» Task instructions: Please set down, word for word, the line that contains "This screenshot has width=1568, height=579." and every line after it to the end of the entries below, omitting the pictures.

» Data extracts:
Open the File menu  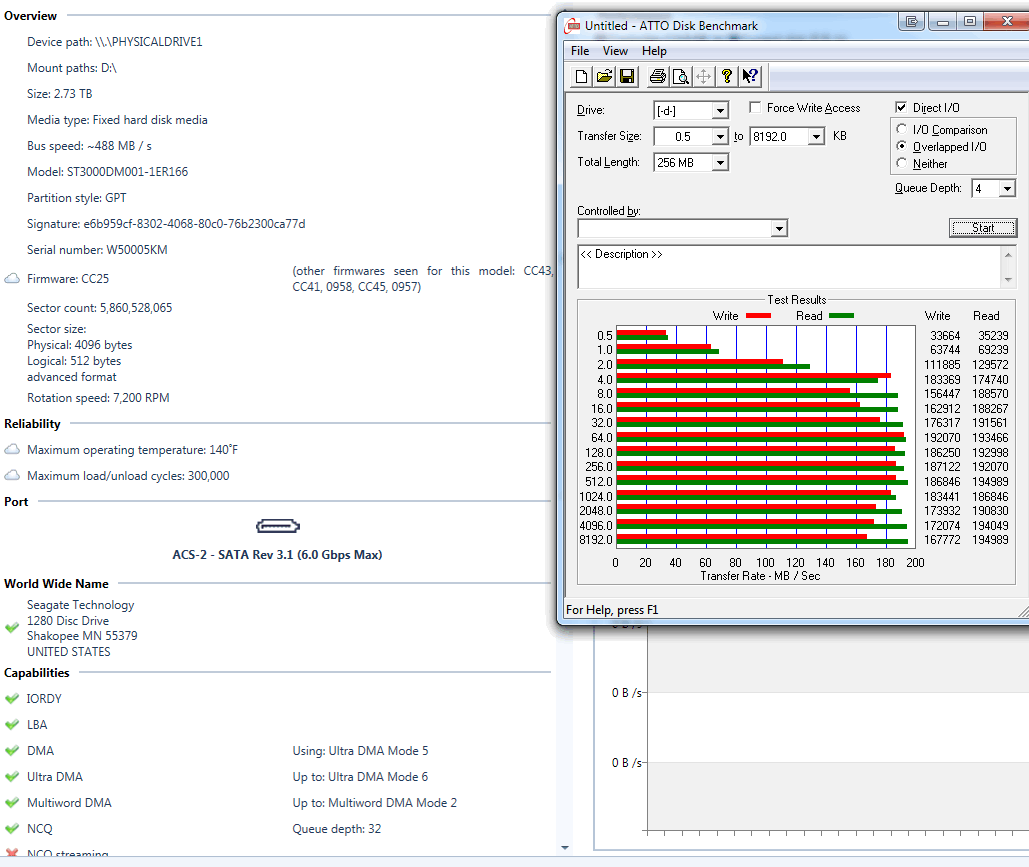click(x=580, y=51)
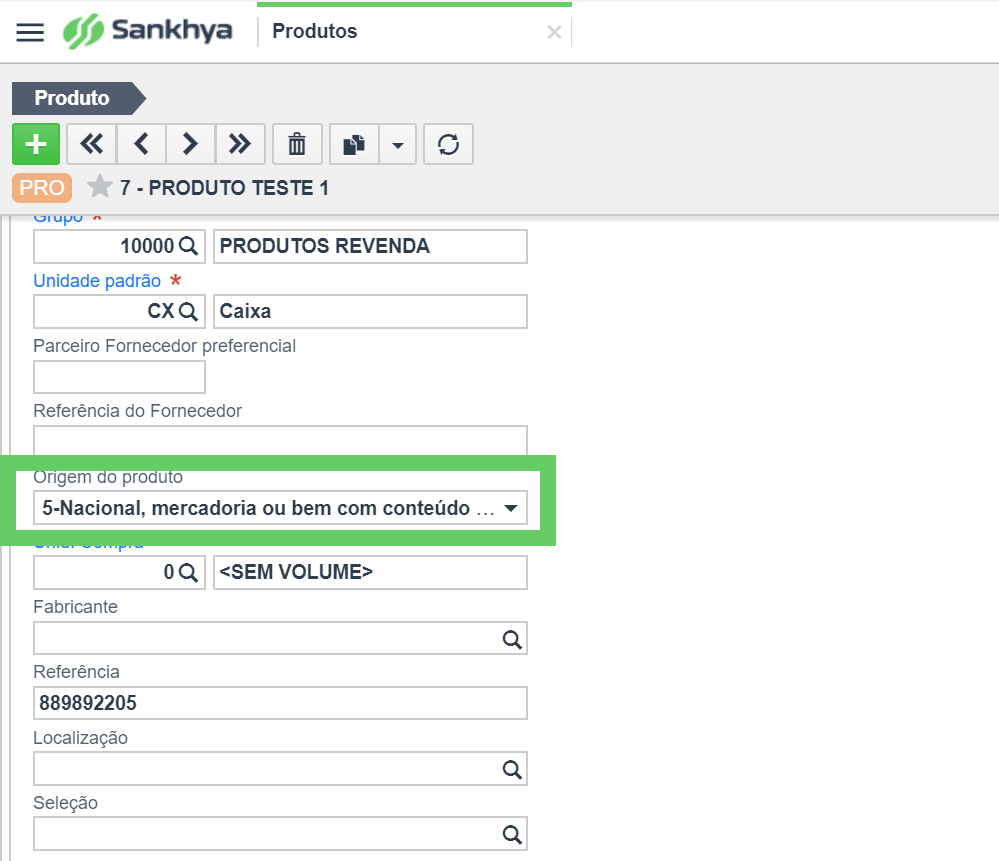Click the Referência do Fornecedor field
Viewport: 999px width, 861px height.
pyautogui.click(x=280, y=441)
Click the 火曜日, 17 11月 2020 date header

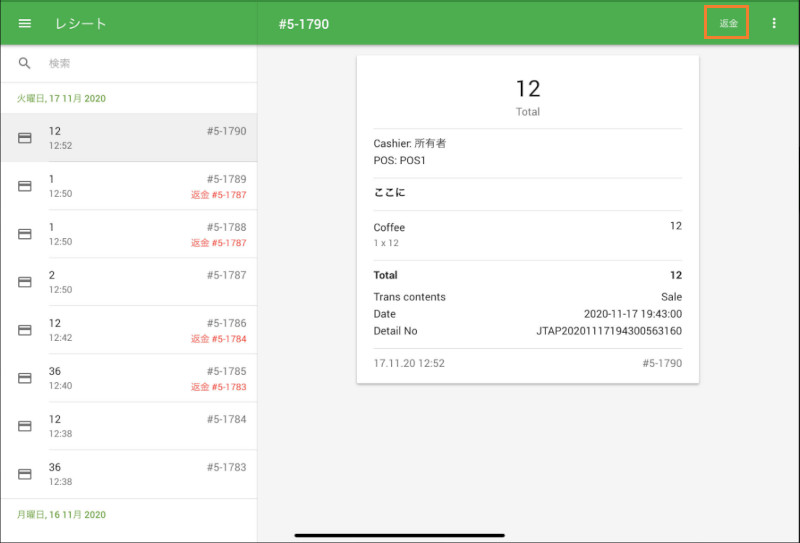point(61,98)
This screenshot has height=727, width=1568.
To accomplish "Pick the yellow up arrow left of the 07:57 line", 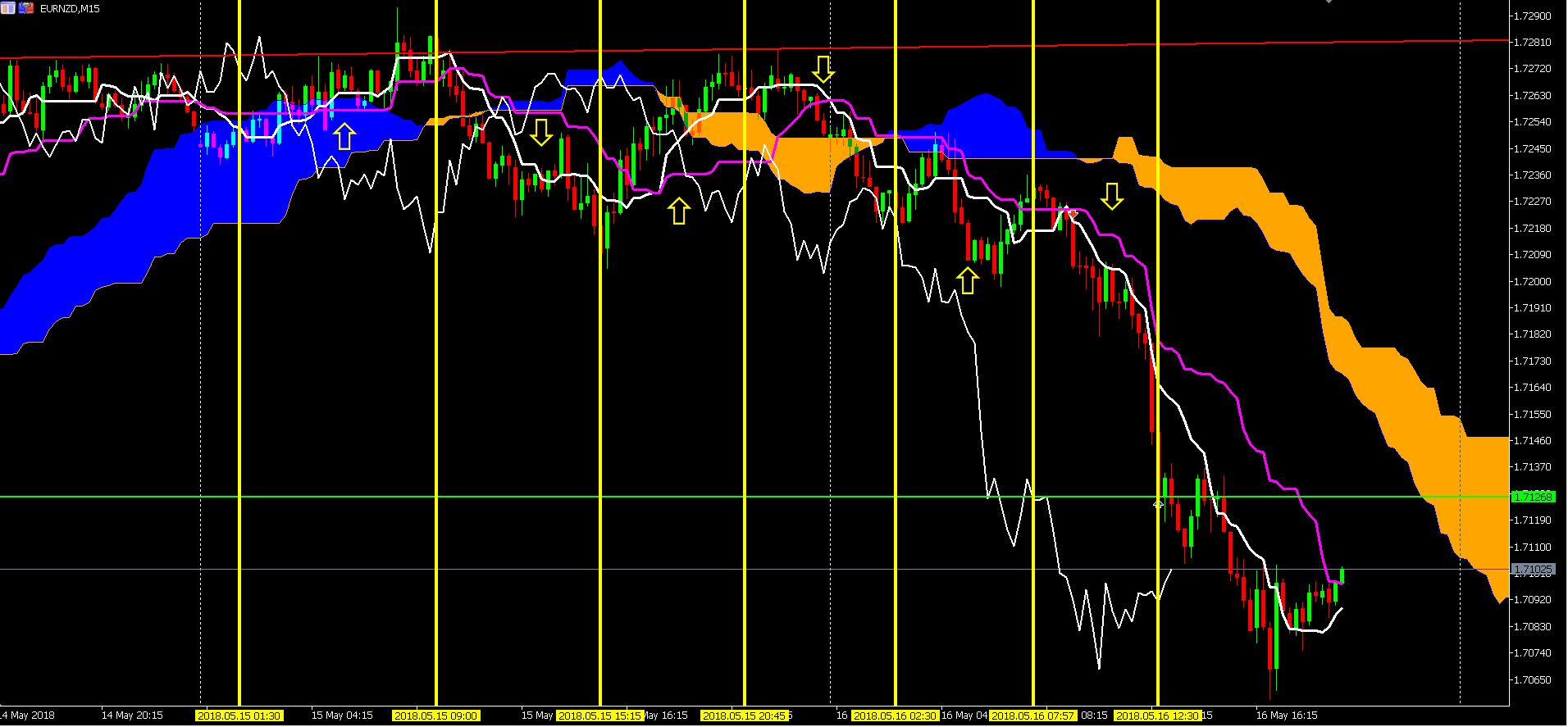I will click(x=968, y=280).
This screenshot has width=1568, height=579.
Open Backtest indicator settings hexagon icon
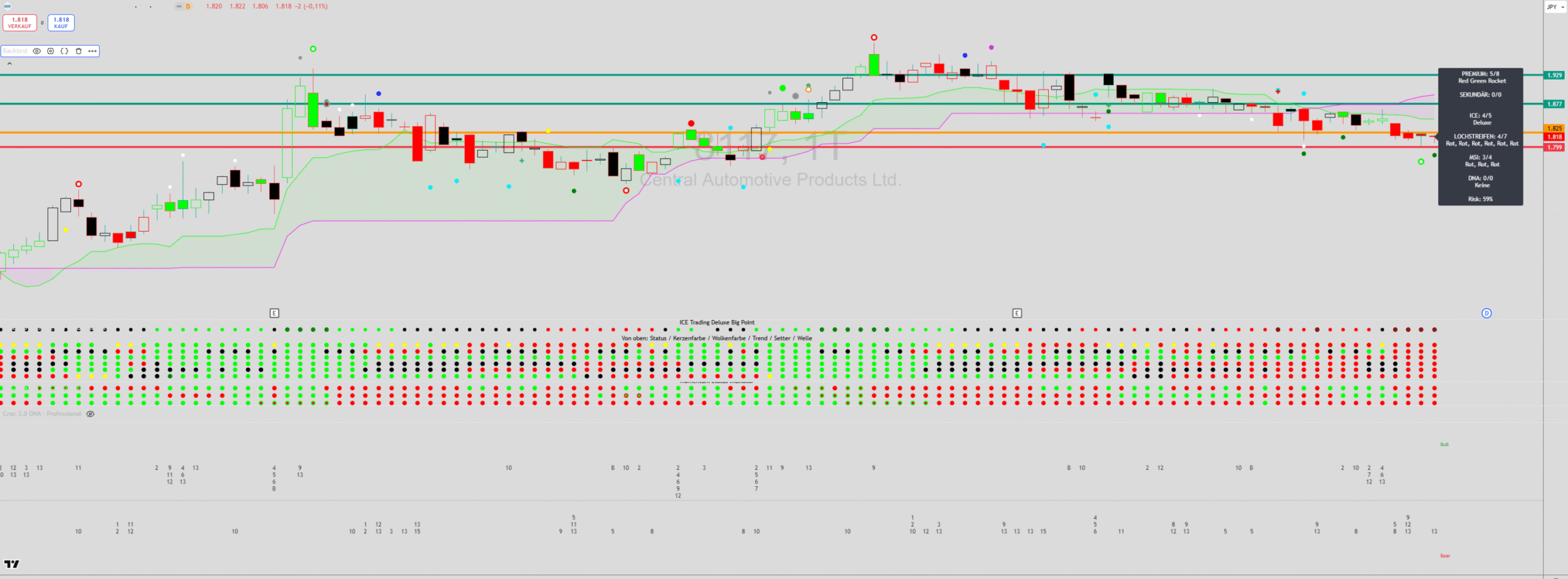tap(51, 51)
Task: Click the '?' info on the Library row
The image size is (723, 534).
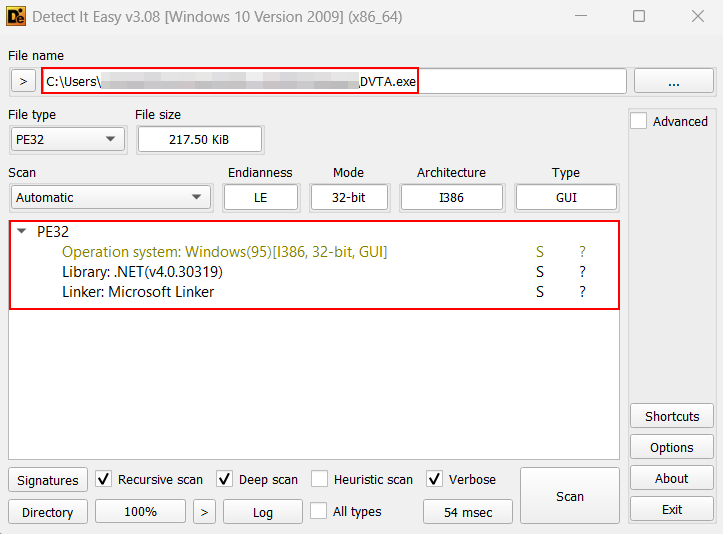Action: 582,272
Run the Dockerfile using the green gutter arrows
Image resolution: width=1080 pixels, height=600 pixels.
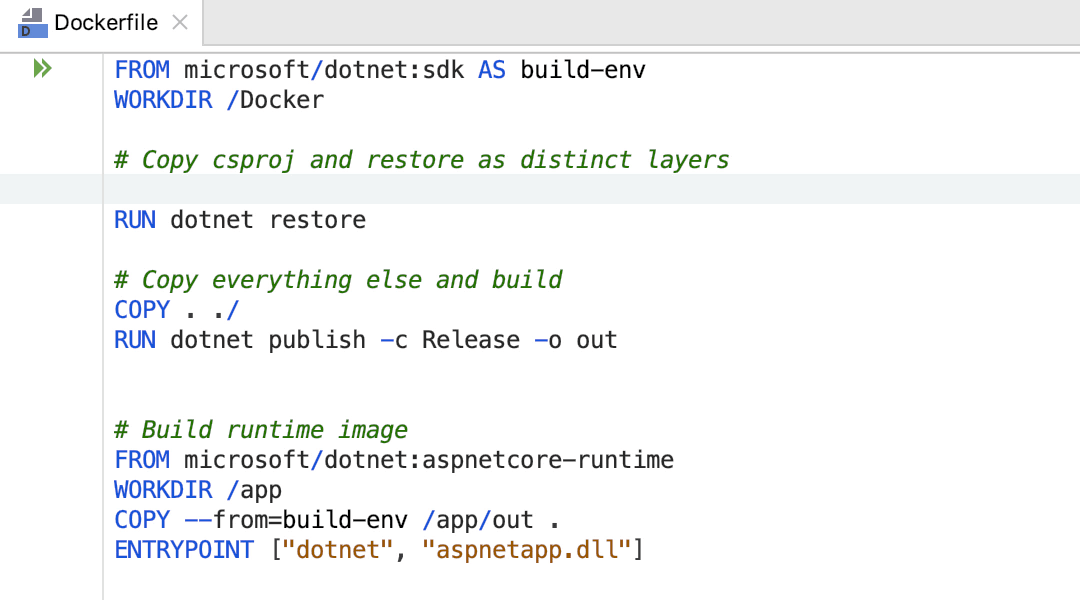point(42,69)
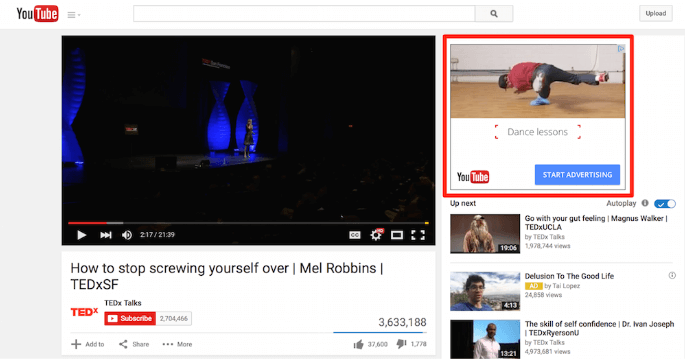Seek along the video progress bar
The image size is (685, 361).
(x=248, y=223)
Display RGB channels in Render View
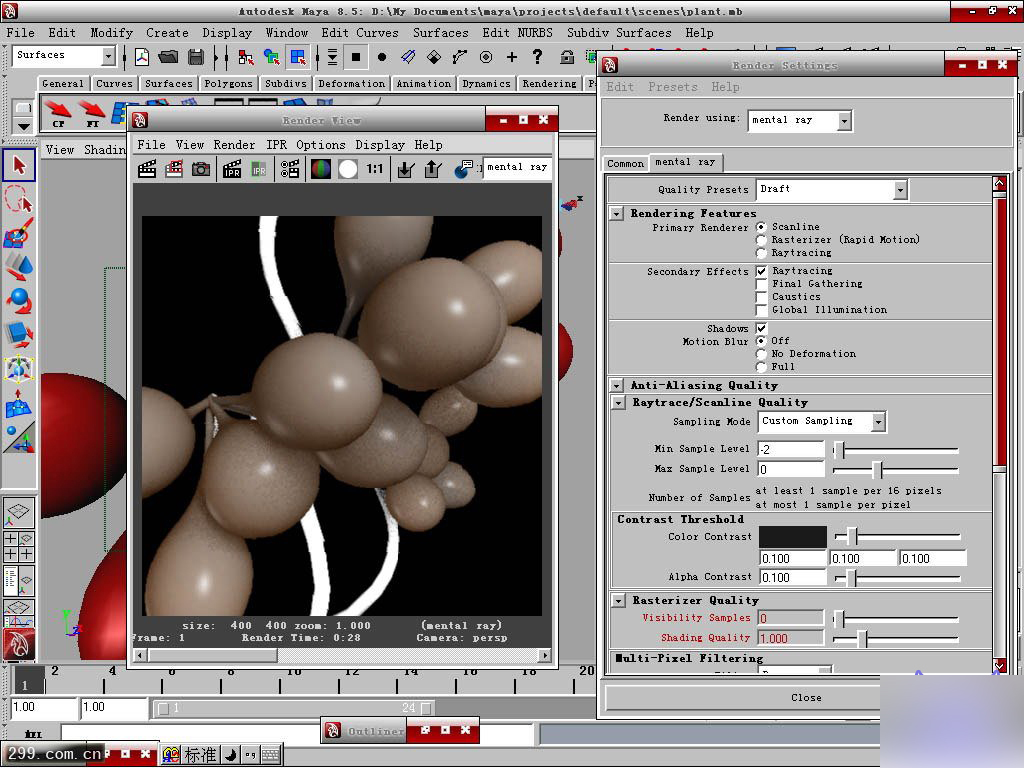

» Response area:
This screenshot has width=1568, height=579.
Open Backtest indicator settings hexagon icon
tap(51, 51)
Task: Click the '?' info on the Library row
The image size is (723, 534).
Action: 582,272
Run the Dockerfile using the green gutter arrows
Image resolution: width=1080 pixels, height=600 pixels.
point(42,69)
Seek along the video progress bar
The image size is (685, 361).
(x=248, y=223)
Display RGB channels in Render View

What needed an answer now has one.